Written by: Jorinde Berben
Image credit: Pexels.com
I recently started running. This is not the first time I’ve made that resolution. I’ve started more times than I care to divulge here, but never lasted longer than 3 running trips.
I have a long history with sports, and it’s not a happy one. I was not the most athletic kid in school, even though I always loved swimming and enjoyed playing badminton with my family as well. Whenever I did sports I enjoyed, such as dancing or frisbee, they just didn’t feel quite that athletic. Because, you guessed it, I wasn’t an athletic person so nothing I did could possibly be perceived that way.

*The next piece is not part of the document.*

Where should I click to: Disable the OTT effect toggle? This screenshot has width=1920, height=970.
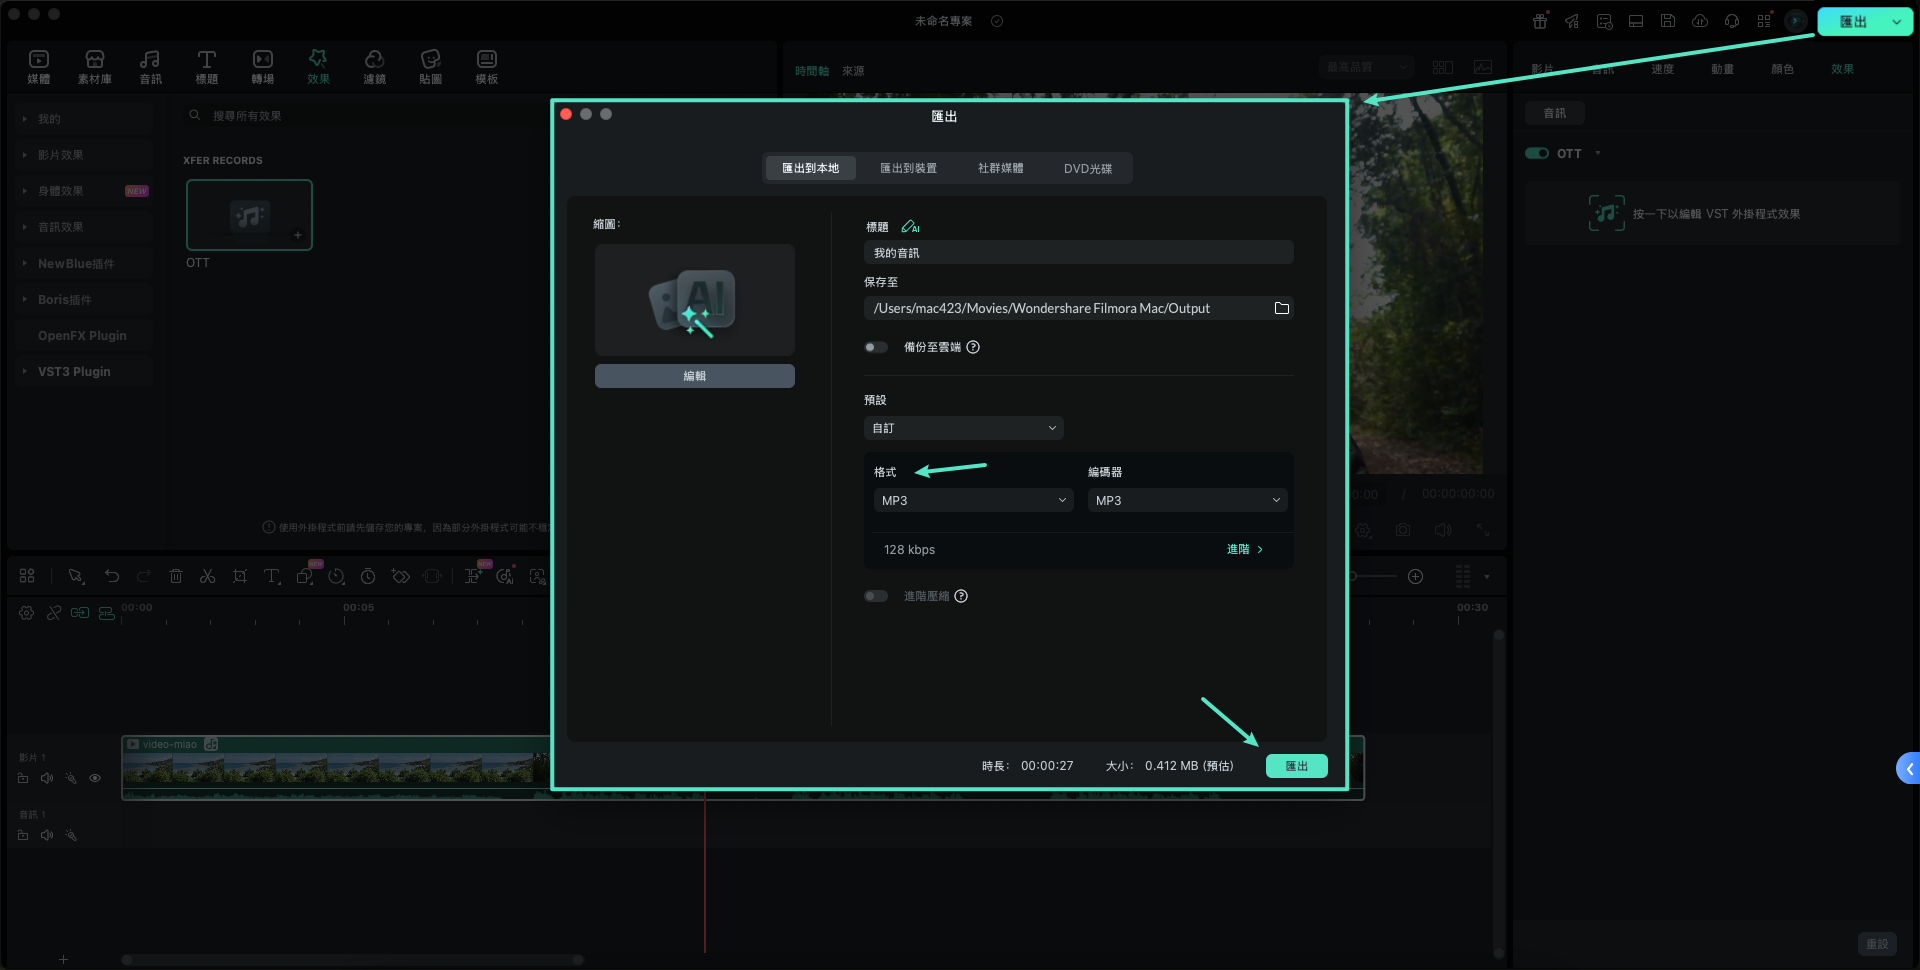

I’ve written about this paralysing nature of convictions in this post.
So, back to that running bit. This ‘not being athletic’ is obviously not a belief I’ve been very happy with, so there have been multiple instances in my life where I’ve tried to change it (usually around January 1st or in September). At those times, I often act out of disappointment with my life as it currently is, or with myself as I currently am. My go-to response seems to be to act in a way that totally negates who I am or where I’m at physically: I overdo it. The last time I took up running, I went from never running at all to deciding I should last at least 30 minutes without stopping. I did it, and then ached for days after, taking away any incentive I might have felt to go for another run.
But, with awareness comes change. This time, the running doesn’t mean running away from who I am. I’m running together with my partner, using an app that helps you build up from zero, and this time we’re running towards something rather than away. We’re running towards better health, more energy, and more strength.
I’m also not starting with some kind of imaginary version of myself. I’m starting where I am, as the person I am, with the energy I have. That means slowly working my way up. And with the biking back and forth to school and swimming once a week during the kids’ swimming classes, I already notice my energy changing without feeling like I’m expecting things from myself that show disrespect to my own body and its limits.
I know there are many other areas of my life in which this lesson applies. I could take it into account in parenting, in my relationships and in my work. Just as with running that first 5km, it’s a matter or taking it one step at a time and keeping it feasible and enjoyable.
Where do you tend to overdo yourself? Where do you jump in too deep only to find you can’t keep up? And what’s the slow way to reach that same goal? The way that respects who you are and where you are at this very moment?
You might just find that change comes along for the ride.